Wednesday, April 13, 2005

O my god, I need sun. Now.

The first year I lived here in Puddletown, the effect of the sunless winter was negligible. I had been warned about its ill effects, but after the bloodless and desperate winters I’d experienced in the Northeast, I figured the Willamette Valley would be a piece of cake. Last year, it was. This year, I’m ready to claw through the wall for some solar warmth. It’s like my fingers and toes never get completely warm. I feel like that nemesis of Superman’s who would curl up into a fetal position every time the sun went behind a cloud.

There was a Saturday Night Live gag commercial (they were always my favorite) where Chris Farley has a cold, and complains to his wife. She recommends the latest breakthrough in cold-fighting technology, Hibernol. She hands him a five-gallon bucket of this green stuff and he guzzles down.
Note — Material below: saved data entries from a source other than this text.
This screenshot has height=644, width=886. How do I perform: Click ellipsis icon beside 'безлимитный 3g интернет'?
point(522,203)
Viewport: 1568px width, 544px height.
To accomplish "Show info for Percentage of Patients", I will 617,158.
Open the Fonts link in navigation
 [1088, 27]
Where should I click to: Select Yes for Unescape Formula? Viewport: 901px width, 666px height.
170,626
It’s supposed to cold cock you (damn that’s some fine-ass malt licker) all winter long, so by the time you woke up, not only was your cold gone, so was the winter.

I want that stuff so bad right now I can taste it.

Without ultra-violet radiation, I find myself less motivated than ever. “Not you, Scott! How could you be even LESS motivated than usual?!” you’re probably asking yourself. I haven’t brushed behind my bottom teeth for weeks. I had uncooked rice and a raw potato for dinner last night. I’m lucky if I can bring myself to wipe every OTHER time I go. It’s getting bad.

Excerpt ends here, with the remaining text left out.